Passage for review:
The second stage employs online reinforcement learning, specifically the Proximal Policy Optimization (PPO) algorithm. In this phase, the model learns by repeatedly sampling responses to questions, evaluating the correctness of the generated answers, and updating its parameters. The reward function is based on the correctness of the final answer, with partial rewards possible for numeric answers. Importantly, ReFT uses the same training questions as SFT but allows the model to explore multiple reasoning paths per question. To prevent the policy from diverging too far from the initial model, a KL divergence term is added to the reward function. This approach enables the model to learn from both correct and incorrect attempts, potentially improving its generalization ability without requiring additional training data or annotations.
The experiments demonstrated that ReFT consistently outperformed supervised fine-tuning (SFT) across multiple datasets and model architectures. Notably, on the GSM8K dataset using CodeLLAMA, ReFT achieved up to 12 percentage points improvement over SFT. This performance gain was achieved without using any additional training data, suggesting that ReFT's exploration of multiple reasoning paths per question leads to better generalization.

Instructions:
1 > According to the ReFT passage, which algorithm does the second stage of training use?
2 > In the second stage described in the ReFT passage, what actions does the model repeatedly carry out as it learns? List every one.
This material has no connection to the ReFT passage.

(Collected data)
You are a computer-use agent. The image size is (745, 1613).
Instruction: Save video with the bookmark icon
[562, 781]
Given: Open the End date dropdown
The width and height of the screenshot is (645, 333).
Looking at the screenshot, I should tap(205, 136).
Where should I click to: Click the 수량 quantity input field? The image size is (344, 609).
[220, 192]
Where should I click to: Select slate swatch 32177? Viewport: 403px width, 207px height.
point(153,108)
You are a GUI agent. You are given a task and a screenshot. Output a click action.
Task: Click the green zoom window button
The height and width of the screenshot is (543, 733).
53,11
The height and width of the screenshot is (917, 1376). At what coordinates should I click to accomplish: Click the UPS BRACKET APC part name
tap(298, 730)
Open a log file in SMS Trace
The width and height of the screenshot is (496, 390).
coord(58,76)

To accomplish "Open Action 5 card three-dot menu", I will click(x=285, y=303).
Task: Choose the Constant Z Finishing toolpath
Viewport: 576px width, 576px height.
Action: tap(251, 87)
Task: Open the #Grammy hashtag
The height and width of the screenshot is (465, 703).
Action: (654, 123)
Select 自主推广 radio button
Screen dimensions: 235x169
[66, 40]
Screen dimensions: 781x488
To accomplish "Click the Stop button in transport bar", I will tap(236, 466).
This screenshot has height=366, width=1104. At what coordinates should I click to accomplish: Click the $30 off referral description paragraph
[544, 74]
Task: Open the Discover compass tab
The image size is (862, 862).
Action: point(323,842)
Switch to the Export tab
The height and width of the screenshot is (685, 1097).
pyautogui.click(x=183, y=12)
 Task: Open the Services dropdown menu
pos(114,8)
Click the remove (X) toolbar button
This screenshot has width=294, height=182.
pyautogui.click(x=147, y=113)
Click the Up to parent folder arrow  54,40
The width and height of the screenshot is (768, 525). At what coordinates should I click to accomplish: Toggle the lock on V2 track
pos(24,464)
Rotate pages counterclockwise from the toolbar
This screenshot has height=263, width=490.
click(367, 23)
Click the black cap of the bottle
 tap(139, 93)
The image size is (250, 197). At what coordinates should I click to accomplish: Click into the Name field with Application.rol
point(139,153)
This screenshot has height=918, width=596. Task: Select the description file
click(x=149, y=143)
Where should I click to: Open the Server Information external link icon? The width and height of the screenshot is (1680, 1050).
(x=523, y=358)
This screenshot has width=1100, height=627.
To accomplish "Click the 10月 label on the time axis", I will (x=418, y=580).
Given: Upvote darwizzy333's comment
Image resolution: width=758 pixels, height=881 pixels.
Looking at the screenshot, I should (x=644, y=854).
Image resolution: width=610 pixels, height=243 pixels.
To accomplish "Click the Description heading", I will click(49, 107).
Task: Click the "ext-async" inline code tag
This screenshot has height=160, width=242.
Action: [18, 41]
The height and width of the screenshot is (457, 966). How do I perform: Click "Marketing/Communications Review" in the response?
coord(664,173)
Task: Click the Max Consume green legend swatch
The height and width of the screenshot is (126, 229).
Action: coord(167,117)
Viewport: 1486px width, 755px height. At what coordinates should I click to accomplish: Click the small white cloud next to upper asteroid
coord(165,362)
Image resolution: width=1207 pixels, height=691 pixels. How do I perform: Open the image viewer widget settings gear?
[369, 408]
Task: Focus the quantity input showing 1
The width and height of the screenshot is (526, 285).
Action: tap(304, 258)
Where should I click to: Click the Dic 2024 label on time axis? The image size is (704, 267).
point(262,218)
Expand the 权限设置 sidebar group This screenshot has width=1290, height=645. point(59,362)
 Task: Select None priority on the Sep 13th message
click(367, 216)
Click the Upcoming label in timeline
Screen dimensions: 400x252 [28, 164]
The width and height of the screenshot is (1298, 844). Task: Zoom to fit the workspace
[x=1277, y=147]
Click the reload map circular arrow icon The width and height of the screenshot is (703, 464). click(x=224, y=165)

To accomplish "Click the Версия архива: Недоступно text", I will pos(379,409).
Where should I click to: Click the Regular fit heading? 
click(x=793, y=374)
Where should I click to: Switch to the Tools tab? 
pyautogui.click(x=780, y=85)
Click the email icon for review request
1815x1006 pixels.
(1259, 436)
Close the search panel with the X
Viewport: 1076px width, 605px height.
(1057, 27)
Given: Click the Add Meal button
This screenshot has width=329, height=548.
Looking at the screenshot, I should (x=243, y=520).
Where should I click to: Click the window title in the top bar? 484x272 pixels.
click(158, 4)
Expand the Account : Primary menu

Solutions to the problems:
1 > Proximal Policy Optimization (PPO).

2 > Sampling responses to questions, evaluating the correctness of the generated answers, and updating its parameters.